Re: Proposal to integrate QATCodec into Carbondata

Posted by Jacky Li on Nov 01, 2018; 12:13pm
URL: http://apache-carbondata-dev-mailing-list-archive.168.s1.nabble.com/Proposal-to-integrate-QATCodec-into-Carbondata-tp64916p67316.html

Hi,

Good to know about QATCodec. I have a quick question. Is the QATCodec an independent compression/decompression library or it depends on any hardware to achieve the performance improvement you have mentioned?

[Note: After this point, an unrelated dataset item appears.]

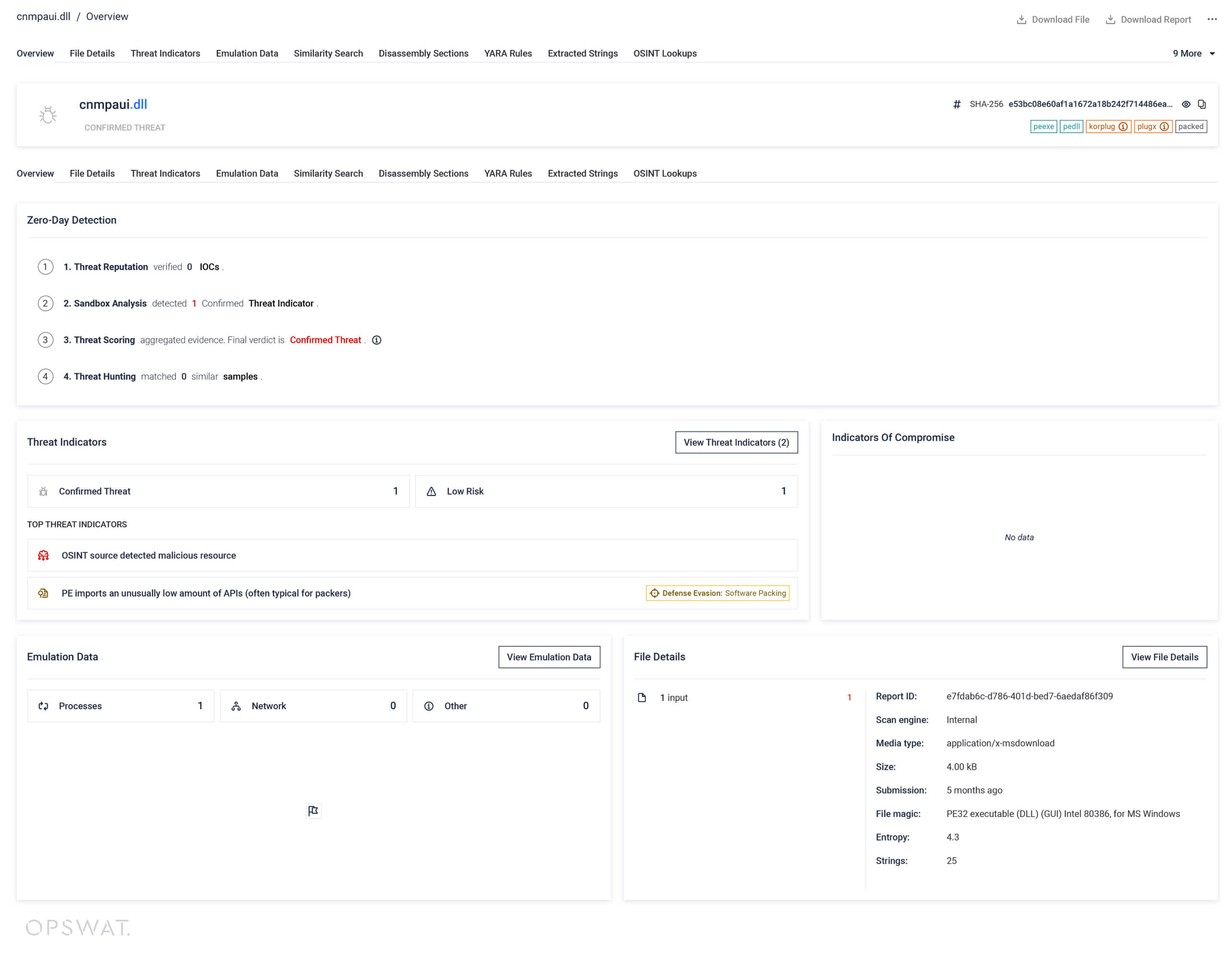Copy the SHA-256 hash with copy icon
Image resolution: width=1232 pixels, height=957 pixels.
1202,104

Is there any link for QATCodec project or source code?

Regards,
Jacky

> 在 2018年10月12日,上午10:40,Xu, Cheng A <[hidden email]> 写道:
>
> Hi all
> I want to make a proposal to support QATCodec [1] into CarbonData. QAT Codec project provides compression and decompression library for Apache Hadoop/Spark to make use of the Intel(r) QuickAssist Technology (Abbrev. QAT) [2] for compression/decompression. This project has been open source this year as well as the underlying native dependencies - QATZip. And users can install the underlying native dependencies using linux package-management utility (e.g. Yum for Centos). This projects have two major benefits:
> 1) A wide ecosystem support
> Now it supports Hadoop & Spark directly by implementing Hadoop & Spark de/compression API and also provides patches to integrate with Parquet and ORC-Hive.
> 2) High performance and space efficiency
> We measured the performance and compression ratio of QATCodec in different workloads comparing against Snappy.
> For the sort workload (input, intermediate data, output are all compression-enabled, 3TB data scale, 5 workers, 2 replica for data) with Map Reduce, using QATCodec brings 7.29% performance gain and 7.5% better compression ratio. For the sort workload (input and intermediate data are compression-enabled, 3TB data scale) with Spark, it brings 14.3% performance gain, 7.5% better compression ratio. Also we measured in Hive on MR with TPCx-BB workload [3] (3TB data scale), it brings 12.98% performance gain, 13.65% better compression ratio.
> Regards to the hardware requirement, current implementation supports falling-back mechanism to software implementation at the absent of QAT device.
> Now Carbondata supports two compression codec: Zstd and Snappy. I think it will bring the benefit to the users to have an extra compression option with hardware acceleration.
>
> Please feel free to share your comments on this proposal.
>
>
> [1] https://github.com/intel-hadoop/IntelQATCodec
> [2] https://01.org/zh/intel-quickassist-technology
> [3] http://www.tpc.org/tpcx-bb/default.asp
>
> Best Regards
> Ferdinand Xu
>
>